Would It Hurt You To Listen Just This Once?

1346078195178_7775569Shhhhhh! Dammit. Just listen.

Inkslingers have this thing. It differs from you regular types. The writer has an innate gift. A supernatural unto-no-one-else power. Hmmm. Guess that’d just be a super power.

Okay-okay.

Where was…

Oh yeah. The gift like no other.

So word-herders have said special gift. It’s the heightened sense of listening. Yeah, that’s our sixth sense so suck it.

WE LISTEN TO EVERYONE.

*side note: while we listen to everyone and hear just about everything, this does not automatically mean that we actually do hear everything and actually listen to everyone. Directions are excluded as are conversations with significant others or other less important bullshit. **double side note: see tax code, relationship communication, parents, and basic life-important information. ***triple side note: also names. ****quadruple side note: so yeah, writers basically hear the shit they want to hear.

We hear. We hear some more. We listen to bullshit day-in and day-out. We hear even more. We listen again.

Some of the minutia sticks to our grey matter and hammers the inside of our braincave until it wriggles its way out of our fingers.

If it sounds painful, it is. Way painful. Writing is hard work.

This isn’t a technical blog. All the words need to do is enter your earspace domain and drift/float/transfer to your brainspace where they will be paddled around like two monkeys playing ping pong.

LONG LIVE BRAIN MONKEYS!

Oh, those aren’t a thing?

Says you!

Writers need to listen to the world around them. Here’s five reasons/ways/techniques to invade the hearing space necessary to get those pesky things we call ideas.

1. MAKE IT YOUR BUSINESS

Or at least don’t get caught being nosy.

It wouldn’t hurt ya to eavesdrop on a goddamn conversation every now and then. Ideas come from every day speak. It’s the chit-chat that helps us the most. It can spark the mindjuice and charge the brain battery.
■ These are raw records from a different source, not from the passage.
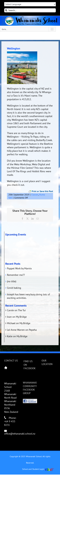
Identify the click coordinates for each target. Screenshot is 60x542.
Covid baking (14, 287)
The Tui (22, 310)
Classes (34, 194)
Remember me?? (16, 274)
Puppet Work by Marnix (19, 268)
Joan (9, 316)
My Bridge (21, 316)
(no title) (11, 281)
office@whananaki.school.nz (19, 433)
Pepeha (33, 329)
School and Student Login (33, 469)
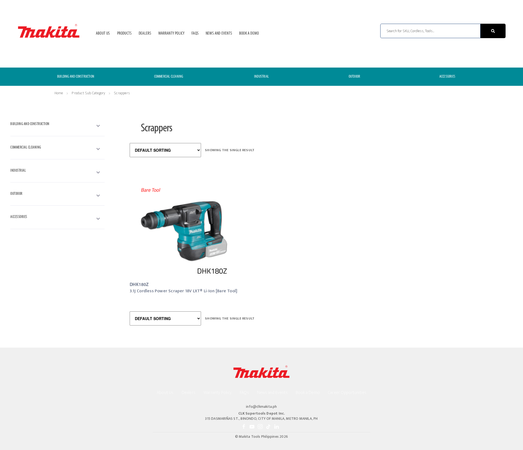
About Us (103, 33)
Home (58, 93)
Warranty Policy (171, 33)
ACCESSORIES (447, 77)
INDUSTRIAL (261, 77)
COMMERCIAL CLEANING (168, 77)
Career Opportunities (347, 392)
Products (124, 33)
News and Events (219, 33)
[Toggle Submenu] (57, 125)
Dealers (145, 33)
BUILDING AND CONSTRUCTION (75, 77)
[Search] (493, 31)
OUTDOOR (354, 77)
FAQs (195, 33)
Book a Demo (249, 33)
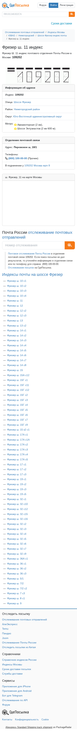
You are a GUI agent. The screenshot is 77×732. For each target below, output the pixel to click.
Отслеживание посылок (21, 267)
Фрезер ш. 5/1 (15, 578)
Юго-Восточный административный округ (37, 116)
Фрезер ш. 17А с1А (18, 439)
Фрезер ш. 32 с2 (16, 523)
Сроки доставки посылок (16, 669)
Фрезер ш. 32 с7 (16, 548)
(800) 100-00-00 (17, 158)
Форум (42, 5)
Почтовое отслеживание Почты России (29, 253)
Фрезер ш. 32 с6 (16, 543)
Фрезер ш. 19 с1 (16, 479)
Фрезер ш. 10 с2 (16, 285)
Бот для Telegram (12, 695)
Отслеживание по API (15, 700)
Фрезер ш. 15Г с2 (17, 394)
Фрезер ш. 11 (15, 300)
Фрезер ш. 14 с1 (16, 330)
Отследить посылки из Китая (19, 647)
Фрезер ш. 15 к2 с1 (18, 429)
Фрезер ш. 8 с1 (16, 598)
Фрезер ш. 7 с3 (16, 593)
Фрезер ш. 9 (14, 603)
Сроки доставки (61, 23)
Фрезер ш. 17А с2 (17, 444)
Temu (5, 628)
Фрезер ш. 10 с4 (16, 295)
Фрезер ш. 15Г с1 (17, 380)
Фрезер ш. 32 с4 (16, 533)
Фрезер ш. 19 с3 (16, 489)
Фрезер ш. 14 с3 (16, 340)
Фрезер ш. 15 (15, 370)
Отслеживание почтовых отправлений (24, 619)
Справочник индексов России (19, 659)
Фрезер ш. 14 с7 (16, 360)
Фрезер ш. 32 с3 (16, 529)
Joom (5, 638)
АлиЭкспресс (10, 624)
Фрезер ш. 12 (15, 305)
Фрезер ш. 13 (15, 320)
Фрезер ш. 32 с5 (16, 538)
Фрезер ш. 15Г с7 (17, 419)
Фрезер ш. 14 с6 (16, 355)
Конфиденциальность (27, 719)
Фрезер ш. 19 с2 (16, 484)
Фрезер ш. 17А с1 (17, 434)
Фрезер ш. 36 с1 (16, 563)
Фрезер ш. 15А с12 (18, 375)
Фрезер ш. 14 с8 (16, 365)
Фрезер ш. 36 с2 (16, 568)
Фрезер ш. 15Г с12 (18, 389)
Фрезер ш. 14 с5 (16, 350)
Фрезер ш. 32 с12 (17, 509)
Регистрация (66, 5)
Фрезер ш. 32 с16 (17, 518)
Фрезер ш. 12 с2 (16, 310)
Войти (53, 5)
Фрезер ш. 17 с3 (16, 474)
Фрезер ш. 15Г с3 (17, 400)
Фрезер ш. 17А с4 (17, 454)
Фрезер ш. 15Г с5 (17, 409)
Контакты (7, 719)
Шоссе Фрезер (22, 102)
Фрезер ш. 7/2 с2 (17, 588)
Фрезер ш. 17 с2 (16, 469)
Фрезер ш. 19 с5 (16, 494)
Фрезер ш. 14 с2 (16, 335)
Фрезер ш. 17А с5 (17, 459)
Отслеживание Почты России (19, 642)
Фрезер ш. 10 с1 (16, 280)
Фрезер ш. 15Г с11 (18, 385)
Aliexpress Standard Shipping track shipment (29, 727)
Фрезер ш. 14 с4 (16, 345)
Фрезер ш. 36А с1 (17, 558)
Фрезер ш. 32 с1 (16, 499)
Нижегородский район (27, 109)
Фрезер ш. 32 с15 (17, 514)
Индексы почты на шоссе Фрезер (32, 274)
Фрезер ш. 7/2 (15, 583)
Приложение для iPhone (16, 686)
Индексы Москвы (12, 664)
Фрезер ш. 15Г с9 (17, 424)
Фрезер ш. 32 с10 (17, 504)
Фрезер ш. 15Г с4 (17, 404)
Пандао (6, 633)
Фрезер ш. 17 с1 (16, 464)
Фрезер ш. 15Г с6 (17, 414)
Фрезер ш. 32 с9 (16, 553)
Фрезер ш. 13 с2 (16, 325)
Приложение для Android (17, 690)
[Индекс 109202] (38, 75)
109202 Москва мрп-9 (37, 165)
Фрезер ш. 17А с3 (17, 449)
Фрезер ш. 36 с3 (16, 573)
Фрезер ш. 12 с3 (16, 315)
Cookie (45, 719)
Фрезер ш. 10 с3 (16, 290)
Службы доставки (12, 673)
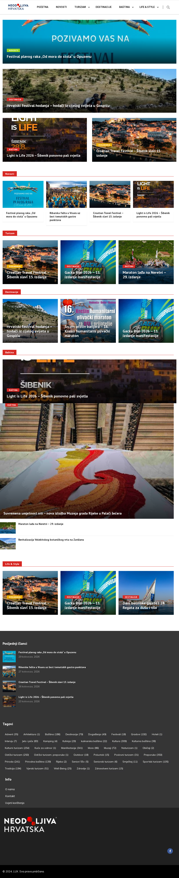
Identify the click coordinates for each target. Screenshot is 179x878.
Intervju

2. PEOPLE WATCHING IS FOR SUCKERS

The real business is people listening.

Yeah, I just coined that phrase. It’s okay, you can use it. Go ahead. No, I mean use it now. Maybe in a sentence.

Listening to the people around you helps the idea train. It gets the engine going and keeps it chugging down the tracks to your keyboard.

3. LOUD CELLPHONE TALKER PERSON I’M LISTENING TO YOUR EVERY EARSPLITTING WORD

Besides being so annoying that you want to split this person’s head with a baseball bat, cell yell IS a thing.

We’ve all heard that annoying person cackling away on a cell like their yelling directions to a friend/acquaintance/mom across the globe. That one person is a key to many things. Mainly earplugs though. And the incredible need for increased sidetone. And either. Or both. Probably both.

Anywho.

That’s a perfect conversation to, err, um, overhear. It’s right there! How can you not hear it? There’s no turning to a good ear. You don’t even have to readjust your position behind the bush because IT’S RIGHT THERE. Stalking is not a necessity for this one. Again, right there.

4. EVERY DAY CONVO IS THE SAUCE

It’s the digestif of American offensive inquisitiveness.

Just don’t be too obvious during your natural instinct to eavesdrop. C’mon, we all like to listen. It’s voyeurism for the ears.

5. BE LIKE THE NSA

Okay, unless you have super secret spying gizmos and shit…

Just like our overreaching friends at the NSA, writers need to listen to the world around them.

One comment on “Would It Hurt You To Listen Just This Once?
  1. Dirk says:

    The voyeur in all of us is alive & well. Cool post.